山での生活で、どんなところで過ごしていても日時が正確に分かった。
日の光が一切届かないこの場所は、俺が山で過ごした洞窟に少し似ていた。山では長雨で一週間以上洞窟に籠もることもあったので、別にどうということはなかった。むしろ黙っていても、一日一回食事が出るので楽なくらいだ。ただ、洞窟と違って虫の声や雨音の代わりに、苦しげな人のうめき声や呪いの言葉が聞こえた。
俺がやることは何も変わらなかった。
冷たい石の床の上にあぐらをかき、腹の前で手を組む。そして、ただ静かに自分の呼吸と、闇に意識を広げていく。
何度か尋問も受けた。騎士団団長を名乗る大きな頭に、死んだ魚のような目を浮かべた男が来た。俺は聞かれるまま、知っていることだけを正直に答えた。ただ彼らは俺の言ったことのほとんどを信じず、多少殴られたりもしたが大したことはなかった。いずれにしろ彼らが信じようが、信じまいが俺には興味はなかった。
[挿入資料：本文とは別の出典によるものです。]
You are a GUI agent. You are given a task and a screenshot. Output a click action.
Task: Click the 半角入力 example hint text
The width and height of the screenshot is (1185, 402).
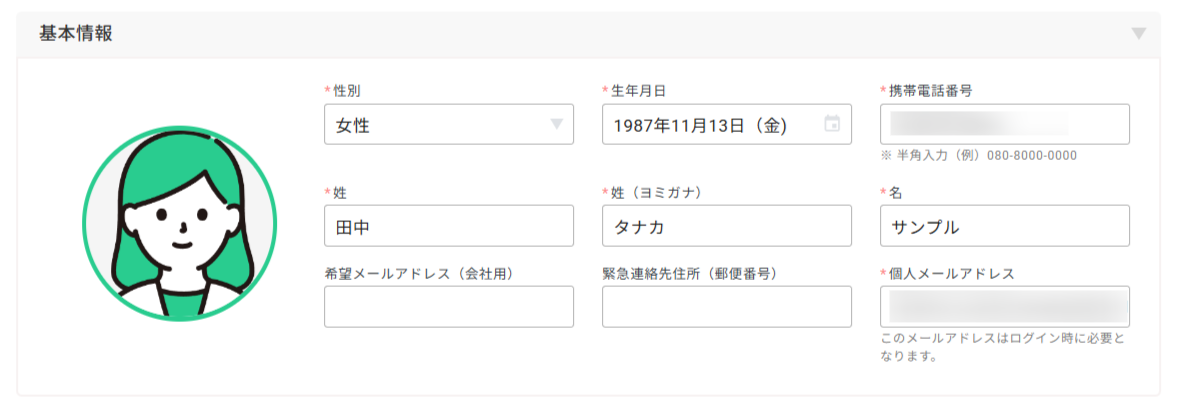(x=979, y=155)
人が何を信じ、考えるのかは変えられない。
いま俺の独房の前に、二つの気配が現れた。
一つは、あの団長の淀んだ気配。
そしてもう一つは、ユリウスのそれに似ているが、もっと深く、もっと傲慢で、歪んだ『濃さ』を持つ気配だった。
「――こいつが、ライル・アッシュフィールドか」
俺が薄く目を開けると、鉄格子の向こう側、松明の明かりに照らし出されていたのは、豪奢な貴族服を着た長身の男だった。歳の頃は三十前後だろうか。その顔立ちはユリウスとよく似ていたが、弟の持つ神経質さはなく、代わりに、全てを支配し、見下す者の持つ、絶対的な自信に満ちていた。ベルンシュタイン家の長男、ゲルハルト。隣に立つマルディーニが、へりくだった態度で男を呼んだことで分かった。
ゲルハルトは、まるで珍しい獣でも見るかのように、俺を値踏みした。
「ふん。噂ほどのこともない。ただの痩せた小僧ではないか」
そう言うとマルディーニを見て、
「このような男が、ユリウスを打ち負かしたというのか?」
と聞いた。
「はっ。報告書にはそうあります」
「あいつも辺鄙な道場に何年も通って、何をしていたのか。まったく情けない奴だ」
ゲルハルトは、ふんと鼻で笑うと、再び俺に視線を向けた。
「意外に元気そうではないか?」
「それなりに痛めつけましたが、あまりやりすぎては後で支障があると思い……」
「意外に気が利くな。確かに死にかけの者を引きずり出しても面白くない。我々にも予定というものがあるからな」
そう言うとゲルハルトは、にやりと嫌な笑いを浮かべて俺に話しかけてきた。
「おい小僧。お前を嬲り殺しにするために、明日はこの国最高の処刑人を用意してやる。精々それまでは生きていろ」
俺が何も答えずにいると、団長と名乗った男が声を荒げた。
「おい、ゲルハルト様のありがたいお言葉に何か答えんか!」
その言葉は、坐っている俺のどこにも引っかかることなく抜けていった。
「おい、貴様!こっちを見ろ!」
なおも声を荒げた男に、ゲルハルトは煩そうに、
「まあよい。これで役者は揃った」
と鷹揚に言った。慌てて畏まる男には目もくれず、ゲルハルトは俺に向かって、重大な判決を伝えるような口調で言った。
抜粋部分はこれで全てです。